La quête du partage et de la création pour les handicapés, comme la découverte d’une différence riche et nouvelle pour les gens ‘’normaux’’, sont des expériences incroyablement gratifiantes dans les deux sens. « C’est parce que les sourds utilisent leurs yeux pour voir mais aussi pour écouter. Cela leur vaut une perspective spéciale dans le domaine de l’art visuel » confirme Shai Cohen, une autre photographe exposée (Times of Israël, 27 mars 2014).
 

Photo de Dalit Avnon, artiste malentendant.
Photo de Dalit Avnon, artiste malentendant.

Les transformations technologiques vont dans le sens de ce partage des compétences et des univers entre valides et invalides.

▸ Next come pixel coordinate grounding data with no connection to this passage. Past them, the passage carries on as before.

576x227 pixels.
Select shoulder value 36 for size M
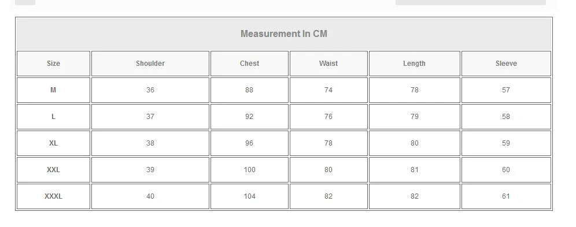(x=150, y=90)
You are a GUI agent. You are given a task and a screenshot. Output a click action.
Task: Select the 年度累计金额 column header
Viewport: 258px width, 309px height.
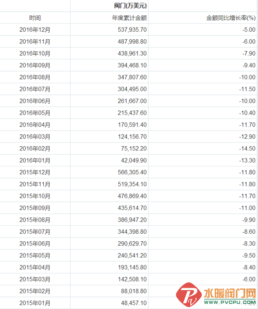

L’appareil israélien peu coûteux et non invasif appelé ‘’système OrCam Artificial Vision Device’’ est un smartphone intelligent qui aide les aveugles et les malvoyants.  Le procédé sophistiqué d’une caméra vidéo à haute résolution décrit à l’utilisateur ce qui est vu à partir d’une base de données qui reconnaît les mots, les visages, les lieux et les formes préalablement enregistrés et les décrit par boite vocale (Times of Israël, 4 avril 2014).
Enfin, signalons qu’un parc dédié aux enfants handicapés a ouvert à l’hôpital Alyn de Jérusalem en juillet 2013. Conçu par un groupe d’étudiants de l’Institut de technologie de Holon (HIT) et de l’organisation ‘’Ingénieurs Sans Frontières’’, les installations d’un espace de jeu ont été adaptées aux chaises roulantes et aux appareils respiratoires. Beaucoup de thérapeutes considèrent en effet l’aire de jeu comme l’espace privilégié par excellence. La communication de type ludique favorise le bien-être et l’apprentissage. Garçonnets et fillettes peuvent glisser sur des toboggans et réapprendre à être des enfants comme les autres.
Ainsi, on peut dire qu’au moment où Israël fête les 66 ans de son existence, la lutte contre le handicap est comme le symbole de tout un peuple. Faire reculer la fatalité et la transcender. Une belle leçon de courage, et d’espoir.